И, проснувшись, Марья Алексевна думает про себя: «истинно, ему бы по откупной части идти».
XIV
Похвальное слово Марье Алексевне
Вы перестаете быть важным действующим лицом в жизни Верочки, Марья Алексевна, и, расставаясь с вами, автор этого рассказа просит вас не сетовать на то, что вы отпускаетесь со сцены с развязкою, несколько невыгодной для вас. Не думайте, что вы через то лишились уважения. Вы остались одураченною, но это нисколько не роняет нашего мнения о вашем уме, Марья Алексевна: ваша ошибка не свидетельствует против вас. Вы встретились с людьми, которых не привыкли встречать прежде, и не грех вам было обмануться в них, судя по прежним вашим опытам. Вся ваша прежняя жизнь привела вас к заключению, что люди делятся на два разряда — дураков и плутов: «кто не дурак, тот плут, непременно плут, думали вы, а не плутом может быть только дурак». Этот взгляд был очень верен, Марья Алексевна, до недавнего времени был совершенно верен, Марья Алексевна. Вы встречали, Марья Алексевна, людей, которые говорили очень хорошо, и вы видели, что все эти люди, без исключения, — или хитрецы, морочащие людей хорошими словами, или взрослые глупые ребята, не знающие жизни и не умеющие ни за что приняться. Потому вы, Марья Алексевна, не верили хорошим словам, считали их за глупость или обман, и вы были правы, Марья Алексевна. Ваш взгляд на людей уже совершенно сформировался, когда вы встретили первую женщину, которая не была глупа и не была плутовка; вам простительно было смутиться, остановиться в раздумье, не знать, как думать о ней, как обращаться с нею. Ваш взгляд на людей уже совершенно сформировался, когда вы встретили первого благородного человека, который не был простодушным, жалким ребенком, знал жизнь не хуже вас, судил о ней не менее верно, чем вы, умел делать дело не менее основательно, чем вы: вам простительно было ошибиться и принять его за такого же пройдоху, как вы.
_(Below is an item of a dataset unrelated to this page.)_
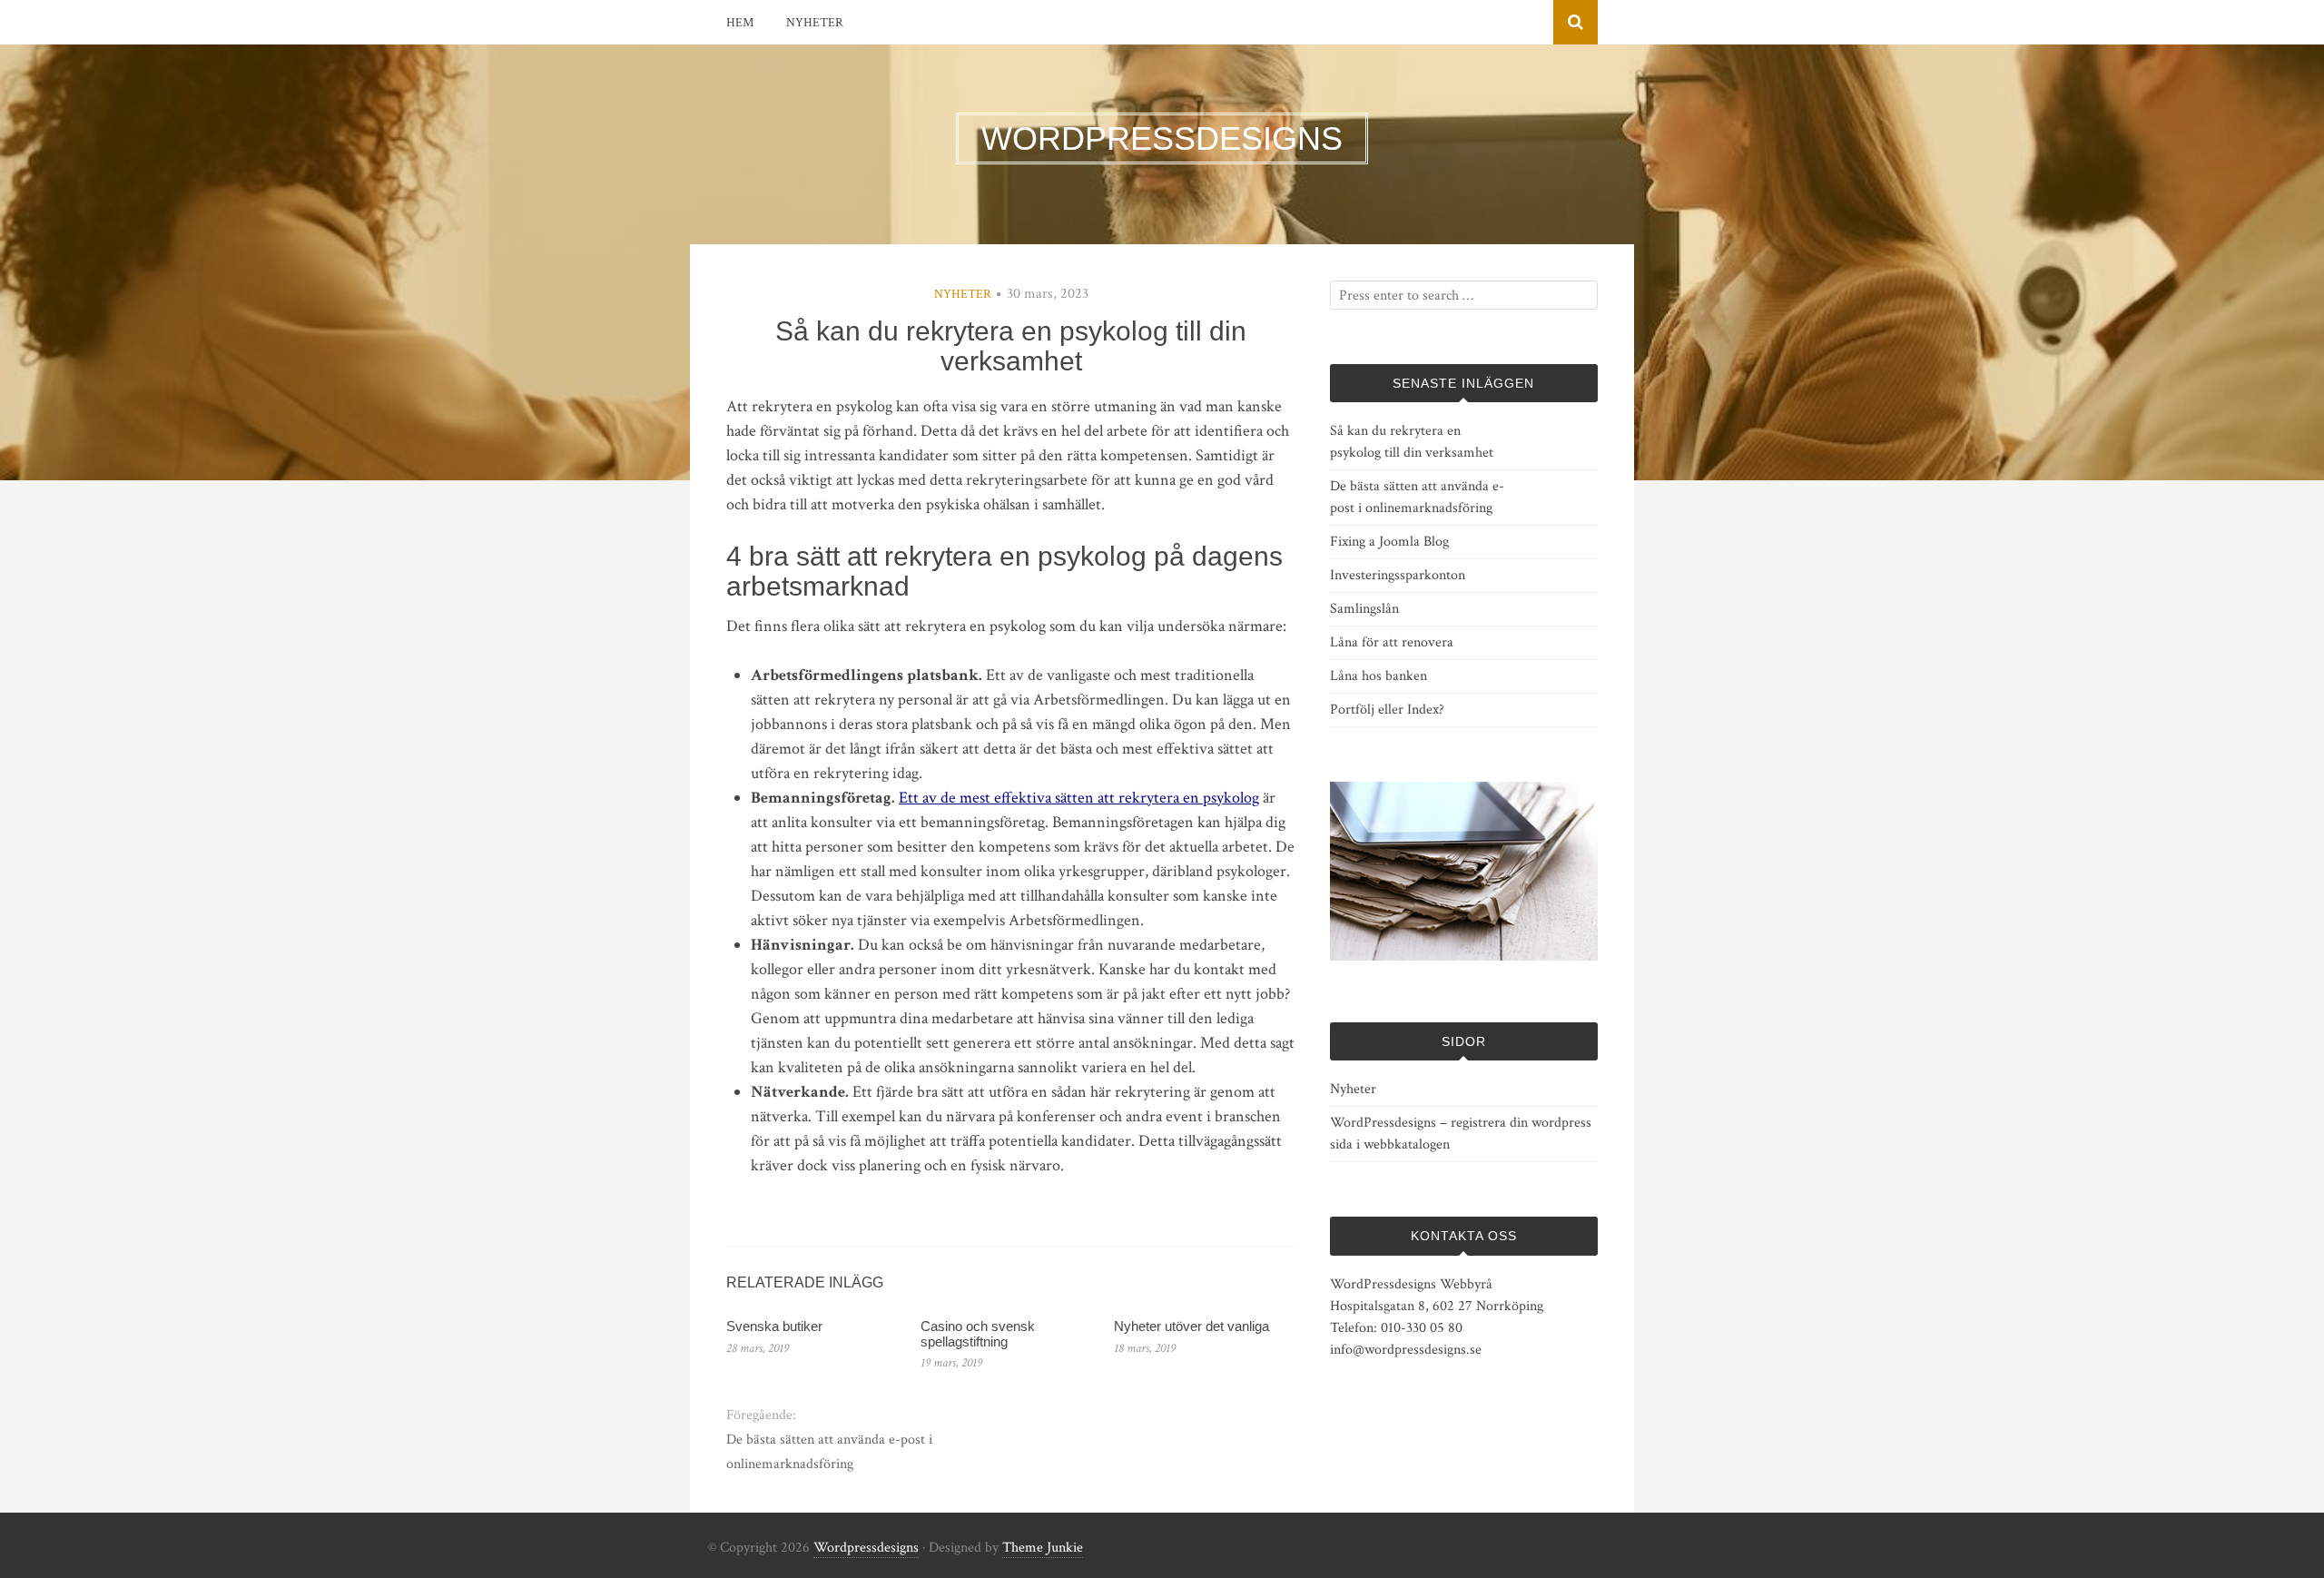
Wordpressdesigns (866, 1547)
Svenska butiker (774, 1326)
Эти ошибки, Марья Алексевна, не уменьшают моего уважения к вам как женщине умной и дельной. Вы вывели вашего мужа из ничтожества, приобрели себе обеспечение на старость лет, — это вещи хорошие, и для вас были вещами очень трудными. Ваши средства были дурны, но ваша обстановка не давала вам других средств. Ваши средства принадлежат вашей обстановке, а не вашей личности, за них бесчестье не вам, — но честь вашему уму и силе вашего характера.